Measurement versus Judgment

There is a contradiction inherent in the public life of the United States between the personal judgement we all wish to exercise in our own lives and metric-based rules that tend to govern our society. We all make our judgments based on our experience, while metric-based rules explicitly are created to supplant personal judgments. Thomas Sowell in A Conflict of Visions offers a constructive paradigm for considering this antinomy. He distinguishes between the constrained vision and the unconstrained vision. The former vision holds that man is fundamentally self-interested and his knowledge is severely limited while the latter vision holds that man can overcome this self-interest and through reason, he can reach perfectibility of judgement.

As heirs to the constrained vision of Adam Smith, Edmund Burke, and The Federalist Papers, Americans are not only generally skeptical of the powers of the government, but also of those who work within it (particularly in the bureaucracies). This skepticism leads to a distrust of the perspicacity of those who work in government, which results in the creation of rules that substitute for personal judgement. These rules, which those in the government must follow, are often numeric-based. Further, these numbers are not usually objective measurements as in the natural sciences, but merely normative. Alas, it is the unconstrained vision that advocates for the ability to plan and to choose for others, especially with the use of mathematics and purportedly objective rules, which is antithetical to the constrained vision.
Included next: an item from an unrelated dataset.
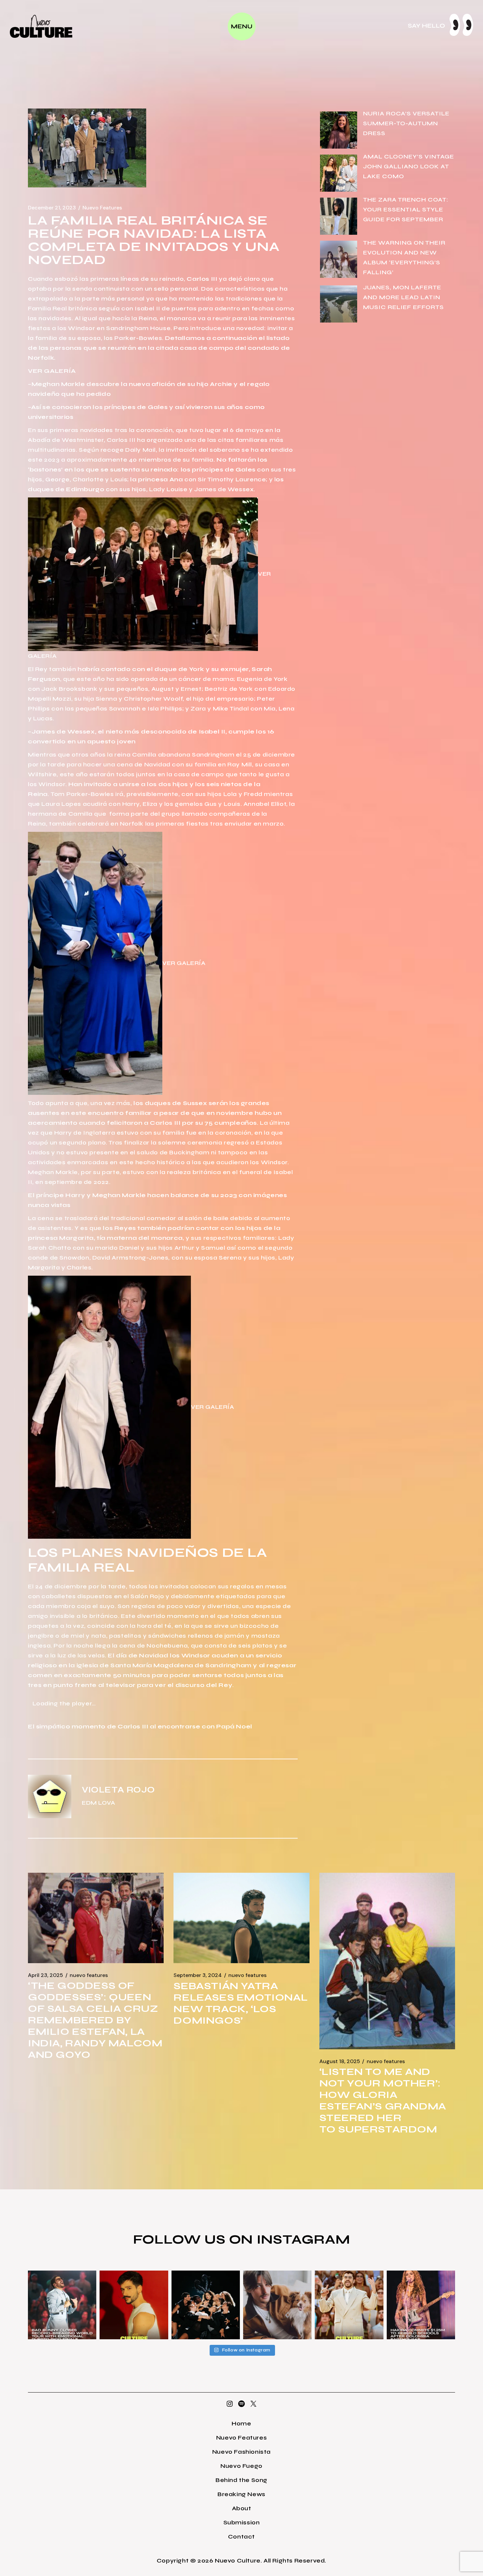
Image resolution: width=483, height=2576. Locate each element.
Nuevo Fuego (241, 2465)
This, then, is the antimony:

  • Americans are skeptical of allowing unelected individuals in the government to exercise judgement to control and plan significant areas of their lives. (The Constrained Vision.)
  • This skepticism begets a situation where bureaucrats create rules based on the numbers that in turn are then used to control and plan. (The Unconstrained Vision.)

And indeed, this contradiction is but an instantiation of the larger antinomy that is created when immense bureaucracies are coupled with a Constitution that promises a separation of powers and limited government.

The use of quantitative-based rules is not limited merely to government agencies in the United States like public education and the military, but other spheres of society such as medicine, non-profit organizations, and even baseball. If this was merely a philosophical inconsistency between judgment and rules with no pragmatic import, then it could be safely ignored like most of which philosophers worry about. However, in his well-written and engaging monograph The Tyranny of Metrics, Jerry Z. Muller demonstrates that the government and other public entities reliance on metrics, i.e. descriptive statistics that are quantitative measurements of performance, result in a host of negative unintended consequences. A descriptive statistic is a single value that summarizes data, so a metric has the additional attribute of specifically being a statistic that measures performance in some way. A couple of examples of metrics that Muller discusses are the college and university rankings of US News and World Report and mortgage backed security ratings that were part of the financial crisis of 2008.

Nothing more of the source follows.